From the entries that follow, list every line in which the string "band" appears.

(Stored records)

------

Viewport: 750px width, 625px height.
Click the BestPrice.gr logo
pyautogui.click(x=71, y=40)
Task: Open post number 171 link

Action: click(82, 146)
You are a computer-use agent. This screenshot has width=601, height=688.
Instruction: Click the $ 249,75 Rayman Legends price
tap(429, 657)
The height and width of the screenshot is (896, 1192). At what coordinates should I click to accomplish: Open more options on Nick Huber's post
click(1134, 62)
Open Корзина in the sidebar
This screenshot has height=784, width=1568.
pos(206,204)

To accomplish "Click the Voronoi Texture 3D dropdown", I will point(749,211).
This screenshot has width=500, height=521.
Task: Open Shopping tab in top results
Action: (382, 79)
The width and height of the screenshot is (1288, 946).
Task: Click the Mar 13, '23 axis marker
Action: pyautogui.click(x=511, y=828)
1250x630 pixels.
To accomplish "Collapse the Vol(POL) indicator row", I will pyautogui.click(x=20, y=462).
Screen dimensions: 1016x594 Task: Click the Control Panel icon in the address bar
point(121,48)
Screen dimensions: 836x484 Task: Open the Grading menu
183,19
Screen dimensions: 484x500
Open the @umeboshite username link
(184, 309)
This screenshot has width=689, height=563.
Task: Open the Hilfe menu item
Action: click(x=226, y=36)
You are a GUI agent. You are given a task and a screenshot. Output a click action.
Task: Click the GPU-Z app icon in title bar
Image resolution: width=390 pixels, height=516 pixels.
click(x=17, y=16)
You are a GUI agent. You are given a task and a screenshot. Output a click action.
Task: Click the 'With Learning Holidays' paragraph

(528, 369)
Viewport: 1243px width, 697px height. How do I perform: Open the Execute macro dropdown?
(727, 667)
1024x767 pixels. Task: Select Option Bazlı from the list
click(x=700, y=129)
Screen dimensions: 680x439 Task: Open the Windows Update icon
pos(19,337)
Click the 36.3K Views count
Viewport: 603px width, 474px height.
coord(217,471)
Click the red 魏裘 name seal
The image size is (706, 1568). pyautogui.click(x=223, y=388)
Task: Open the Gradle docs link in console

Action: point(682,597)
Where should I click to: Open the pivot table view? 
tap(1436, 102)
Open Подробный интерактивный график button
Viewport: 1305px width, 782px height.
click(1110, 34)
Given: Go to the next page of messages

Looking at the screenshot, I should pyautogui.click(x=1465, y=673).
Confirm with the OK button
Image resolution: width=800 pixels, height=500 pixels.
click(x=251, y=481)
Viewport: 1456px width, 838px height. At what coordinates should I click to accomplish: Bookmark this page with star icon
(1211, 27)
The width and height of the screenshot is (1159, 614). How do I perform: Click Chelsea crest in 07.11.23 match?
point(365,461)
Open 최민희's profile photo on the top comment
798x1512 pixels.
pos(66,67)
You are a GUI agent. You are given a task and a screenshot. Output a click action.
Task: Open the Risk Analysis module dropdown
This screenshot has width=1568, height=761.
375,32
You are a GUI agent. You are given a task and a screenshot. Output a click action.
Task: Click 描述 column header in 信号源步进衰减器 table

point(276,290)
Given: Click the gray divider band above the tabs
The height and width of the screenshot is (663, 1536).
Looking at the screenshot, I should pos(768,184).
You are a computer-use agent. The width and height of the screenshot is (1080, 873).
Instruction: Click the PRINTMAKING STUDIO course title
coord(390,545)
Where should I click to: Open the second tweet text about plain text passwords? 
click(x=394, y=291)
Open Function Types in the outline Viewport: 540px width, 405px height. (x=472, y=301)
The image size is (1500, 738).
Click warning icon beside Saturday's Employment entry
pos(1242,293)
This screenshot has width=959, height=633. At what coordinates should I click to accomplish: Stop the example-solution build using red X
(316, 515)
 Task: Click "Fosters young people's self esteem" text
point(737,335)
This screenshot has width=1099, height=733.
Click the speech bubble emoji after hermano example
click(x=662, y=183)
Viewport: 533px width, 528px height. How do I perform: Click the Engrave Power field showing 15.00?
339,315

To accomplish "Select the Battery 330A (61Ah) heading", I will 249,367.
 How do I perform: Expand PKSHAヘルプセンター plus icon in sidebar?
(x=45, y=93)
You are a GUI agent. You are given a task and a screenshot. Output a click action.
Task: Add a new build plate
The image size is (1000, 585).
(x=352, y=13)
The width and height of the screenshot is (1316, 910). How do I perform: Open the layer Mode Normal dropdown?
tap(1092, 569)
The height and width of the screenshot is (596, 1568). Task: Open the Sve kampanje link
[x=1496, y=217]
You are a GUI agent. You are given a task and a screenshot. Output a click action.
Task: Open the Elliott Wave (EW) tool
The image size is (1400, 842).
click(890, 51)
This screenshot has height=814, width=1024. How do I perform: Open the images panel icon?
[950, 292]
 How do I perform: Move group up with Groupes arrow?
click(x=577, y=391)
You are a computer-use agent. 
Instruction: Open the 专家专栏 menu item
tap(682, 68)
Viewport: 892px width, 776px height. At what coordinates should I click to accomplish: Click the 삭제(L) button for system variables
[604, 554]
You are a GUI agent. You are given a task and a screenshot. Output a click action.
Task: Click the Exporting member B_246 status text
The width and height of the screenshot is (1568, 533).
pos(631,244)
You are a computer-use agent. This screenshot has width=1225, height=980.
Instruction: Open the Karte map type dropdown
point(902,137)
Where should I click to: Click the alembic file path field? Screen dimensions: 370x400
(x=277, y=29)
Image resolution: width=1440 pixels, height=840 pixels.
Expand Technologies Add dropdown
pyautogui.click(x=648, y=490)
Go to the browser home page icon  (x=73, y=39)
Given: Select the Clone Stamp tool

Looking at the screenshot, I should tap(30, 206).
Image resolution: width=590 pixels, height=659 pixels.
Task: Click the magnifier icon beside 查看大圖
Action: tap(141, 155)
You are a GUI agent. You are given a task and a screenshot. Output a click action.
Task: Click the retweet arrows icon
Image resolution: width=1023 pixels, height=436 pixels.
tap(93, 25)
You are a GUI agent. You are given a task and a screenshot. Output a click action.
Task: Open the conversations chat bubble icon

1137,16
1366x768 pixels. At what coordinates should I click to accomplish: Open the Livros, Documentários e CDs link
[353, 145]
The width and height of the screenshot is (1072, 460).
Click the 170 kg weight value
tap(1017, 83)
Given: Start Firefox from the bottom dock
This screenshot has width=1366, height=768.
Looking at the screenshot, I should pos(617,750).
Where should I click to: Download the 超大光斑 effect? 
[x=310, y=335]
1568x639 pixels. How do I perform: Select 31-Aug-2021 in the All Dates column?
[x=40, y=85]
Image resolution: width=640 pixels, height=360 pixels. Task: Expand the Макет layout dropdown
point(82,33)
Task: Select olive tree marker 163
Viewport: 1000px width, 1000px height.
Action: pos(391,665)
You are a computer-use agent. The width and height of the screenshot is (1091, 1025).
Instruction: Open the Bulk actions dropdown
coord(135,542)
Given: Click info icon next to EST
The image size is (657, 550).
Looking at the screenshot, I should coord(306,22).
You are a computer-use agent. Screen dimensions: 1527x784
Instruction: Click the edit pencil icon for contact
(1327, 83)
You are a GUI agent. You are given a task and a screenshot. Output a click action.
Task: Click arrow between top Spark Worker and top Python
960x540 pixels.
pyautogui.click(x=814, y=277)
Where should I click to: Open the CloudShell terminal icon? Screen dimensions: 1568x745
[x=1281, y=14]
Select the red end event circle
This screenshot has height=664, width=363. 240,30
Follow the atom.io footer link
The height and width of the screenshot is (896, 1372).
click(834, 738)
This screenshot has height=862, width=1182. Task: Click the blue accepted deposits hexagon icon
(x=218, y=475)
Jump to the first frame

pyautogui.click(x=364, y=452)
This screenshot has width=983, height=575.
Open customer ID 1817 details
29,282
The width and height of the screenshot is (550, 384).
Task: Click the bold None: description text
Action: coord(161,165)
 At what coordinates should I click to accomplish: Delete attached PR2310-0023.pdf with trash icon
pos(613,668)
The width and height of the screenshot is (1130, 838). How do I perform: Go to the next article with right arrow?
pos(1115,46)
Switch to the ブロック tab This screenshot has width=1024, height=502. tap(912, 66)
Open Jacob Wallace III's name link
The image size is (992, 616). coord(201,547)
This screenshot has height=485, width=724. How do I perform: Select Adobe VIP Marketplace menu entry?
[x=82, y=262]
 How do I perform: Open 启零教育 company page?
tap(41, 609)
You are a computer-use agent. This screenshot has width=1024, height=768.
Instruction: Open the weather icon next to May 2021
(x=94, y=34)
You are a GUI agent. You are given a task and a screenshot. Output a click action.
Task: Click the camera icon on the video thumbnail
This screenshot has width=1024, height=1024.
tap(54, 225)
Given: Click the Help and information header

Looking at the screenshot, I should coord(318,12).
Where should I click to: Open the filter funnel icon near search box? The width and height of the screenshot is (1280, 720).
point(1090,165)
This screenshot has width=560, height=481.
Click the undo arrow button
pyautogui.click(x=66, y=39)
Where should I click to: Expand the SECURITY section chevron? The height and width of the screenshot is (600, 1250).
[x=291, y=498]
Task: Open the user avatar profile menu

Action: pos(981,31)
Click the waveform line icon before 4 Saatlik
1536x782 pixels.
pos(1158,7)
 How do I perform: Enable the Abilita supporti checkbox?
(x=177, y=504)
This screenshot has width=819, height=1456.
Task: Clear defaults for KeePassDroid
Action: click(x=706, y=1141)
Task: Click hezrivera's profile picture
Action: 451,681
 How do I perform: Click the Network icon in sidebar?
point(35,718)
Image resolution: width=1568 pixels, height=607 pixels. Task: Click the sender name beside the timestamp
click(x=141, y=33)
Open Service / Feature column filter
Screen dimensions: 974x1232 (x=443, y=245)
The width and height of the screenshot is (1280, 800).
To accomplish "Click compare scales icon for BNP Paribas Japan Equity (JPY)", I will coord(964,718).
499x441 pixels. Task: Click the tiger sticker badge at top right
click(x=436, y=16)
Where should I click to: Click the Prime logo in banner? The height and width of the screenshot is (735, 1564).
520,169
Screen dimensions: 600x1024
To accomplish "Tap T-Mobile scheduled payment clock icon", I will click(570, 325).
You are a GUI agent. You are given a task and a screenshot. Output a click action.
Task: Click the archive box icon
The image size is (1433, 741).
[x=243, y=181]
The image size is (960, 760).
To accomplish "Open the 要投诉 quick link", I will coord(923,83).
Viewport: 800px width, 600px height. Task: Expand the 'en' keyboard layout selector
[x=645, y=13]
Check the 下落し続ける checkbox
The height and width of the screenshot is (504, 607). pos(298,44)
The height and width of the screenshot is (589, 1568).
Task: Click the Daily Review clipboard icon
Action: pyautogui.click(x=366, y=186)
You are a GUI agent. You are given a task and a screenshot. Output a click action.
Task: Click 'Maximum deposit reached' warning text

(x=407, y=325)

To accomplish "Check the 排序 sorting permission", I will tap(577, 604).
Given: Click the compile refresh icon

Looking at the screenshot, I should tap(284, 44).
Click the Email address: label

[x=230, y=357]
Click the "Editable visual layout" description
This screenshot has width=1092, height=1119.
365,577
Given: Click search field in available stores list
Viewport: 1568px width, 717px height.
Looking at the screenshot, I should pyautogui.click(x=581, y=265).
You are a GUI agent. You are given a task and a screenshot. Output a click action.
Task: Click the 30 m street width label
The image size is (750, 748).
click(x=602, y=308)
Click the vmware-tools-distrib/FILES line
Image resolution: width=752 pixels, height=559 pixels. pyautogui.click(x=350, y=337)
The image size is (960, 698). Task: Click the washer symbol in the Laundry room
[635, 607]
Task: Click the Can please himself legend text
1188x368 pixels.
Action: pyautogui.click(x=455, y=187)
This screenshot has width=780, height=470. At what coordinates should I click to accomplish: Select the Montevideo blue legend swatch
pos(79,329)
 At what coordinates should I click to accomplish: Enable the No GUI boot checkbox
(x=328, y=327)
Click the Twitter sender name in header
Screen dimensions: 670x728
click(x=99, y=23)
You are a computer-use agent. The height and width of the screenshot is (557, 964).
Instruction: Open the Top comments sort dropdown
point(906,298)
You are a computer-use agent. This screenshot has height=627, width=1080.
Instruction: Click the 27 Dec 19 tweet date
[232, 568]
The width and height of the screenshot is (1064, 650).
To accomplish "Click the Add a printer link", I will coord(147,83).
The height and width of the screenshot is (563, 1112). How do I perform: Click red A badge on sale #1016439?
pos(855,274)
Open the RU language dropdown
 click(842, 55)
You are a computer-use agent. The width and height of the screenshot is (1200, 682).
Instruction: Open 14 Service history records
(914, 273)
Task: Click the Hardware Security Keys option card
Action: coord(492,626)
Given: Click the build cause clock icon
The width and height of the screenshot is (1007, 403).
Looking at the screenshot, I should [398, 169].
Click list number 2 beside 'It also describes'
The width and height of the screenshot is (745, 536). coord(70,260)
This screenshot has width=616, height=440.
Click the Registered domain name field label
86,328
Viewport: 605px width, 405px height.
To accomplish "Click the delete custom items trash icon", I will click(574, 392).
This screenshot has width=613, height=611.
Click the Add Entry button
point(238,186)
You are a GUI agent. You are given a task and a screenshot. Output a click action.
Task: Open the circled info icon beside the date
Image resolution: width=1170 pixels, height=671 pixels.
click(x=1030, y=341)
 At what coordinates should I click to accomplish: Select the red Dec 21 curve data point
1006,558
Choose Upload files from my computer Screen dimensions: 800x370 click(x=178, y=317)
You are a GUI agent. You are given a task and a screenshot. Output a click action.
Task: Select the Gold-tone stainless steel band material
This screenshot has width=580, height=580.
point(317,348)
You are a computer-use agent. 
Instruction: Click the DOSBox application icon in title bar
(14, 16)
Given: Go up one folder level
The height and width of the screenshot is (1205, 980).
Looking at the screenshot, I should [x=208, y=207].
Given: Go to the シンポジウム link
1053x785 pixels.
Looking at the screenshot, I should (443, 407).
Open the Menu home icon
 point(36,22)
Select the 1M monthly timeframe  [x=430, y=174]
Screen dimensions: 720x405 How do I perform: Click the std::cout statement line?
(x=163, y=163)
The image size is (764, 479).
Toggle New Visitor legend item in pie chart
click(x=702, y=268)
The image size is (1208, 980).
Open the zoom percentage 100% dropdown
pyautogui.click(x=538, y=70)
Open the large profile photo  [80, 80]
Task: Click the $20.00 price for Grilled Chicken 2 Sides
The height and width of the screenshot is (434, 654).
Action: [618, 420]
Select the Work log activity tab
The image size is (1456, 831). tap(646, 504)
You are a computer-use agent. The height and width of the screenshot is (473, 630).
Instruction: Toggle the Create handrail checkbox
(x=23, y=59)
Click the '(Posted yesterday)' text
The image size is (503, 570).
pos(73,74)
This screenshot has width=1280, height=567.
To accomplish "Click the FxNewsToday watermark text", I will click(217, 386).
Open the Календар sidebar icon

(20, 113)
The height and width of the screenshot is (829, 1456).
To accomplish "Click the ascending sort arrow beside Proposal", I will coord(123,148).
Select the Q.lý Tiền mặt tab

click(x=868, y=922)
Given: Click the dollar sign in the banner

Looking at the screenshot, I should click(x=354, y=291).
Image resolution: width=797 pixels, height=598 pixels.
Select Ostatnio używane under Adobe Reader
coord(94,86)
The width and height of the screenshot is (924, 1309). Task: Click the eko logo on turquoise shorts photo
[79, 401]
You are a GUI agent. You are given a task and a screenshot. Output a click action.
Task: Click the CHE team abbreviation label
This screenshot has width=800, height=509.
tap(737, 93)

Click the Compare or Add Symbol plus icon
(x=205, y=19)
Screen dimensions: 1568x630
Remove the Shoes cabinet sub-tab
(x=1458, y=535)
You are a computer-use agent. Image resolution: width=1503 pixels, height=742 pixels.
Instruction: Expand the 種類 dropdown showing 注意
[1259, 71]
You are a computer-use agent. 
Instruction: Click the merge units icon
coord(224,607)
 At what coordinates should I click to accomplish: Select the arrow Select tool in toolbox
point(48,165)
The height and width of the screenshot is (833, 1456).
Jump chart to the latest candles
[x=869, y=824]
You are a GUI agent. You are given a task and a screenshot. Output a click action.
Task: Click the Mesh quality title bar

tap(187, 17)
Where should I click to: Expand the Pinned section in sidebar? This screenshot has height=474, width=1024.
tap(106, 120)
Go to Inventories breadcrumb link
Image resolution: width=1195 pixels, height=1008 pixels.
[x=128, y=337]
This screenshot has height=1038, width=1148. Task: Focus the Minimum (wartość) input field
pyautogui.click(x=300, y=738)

------

REPLY:
Given: Click the gray divider band above the tabs
Task: Select the Gold-tone stainless steel band material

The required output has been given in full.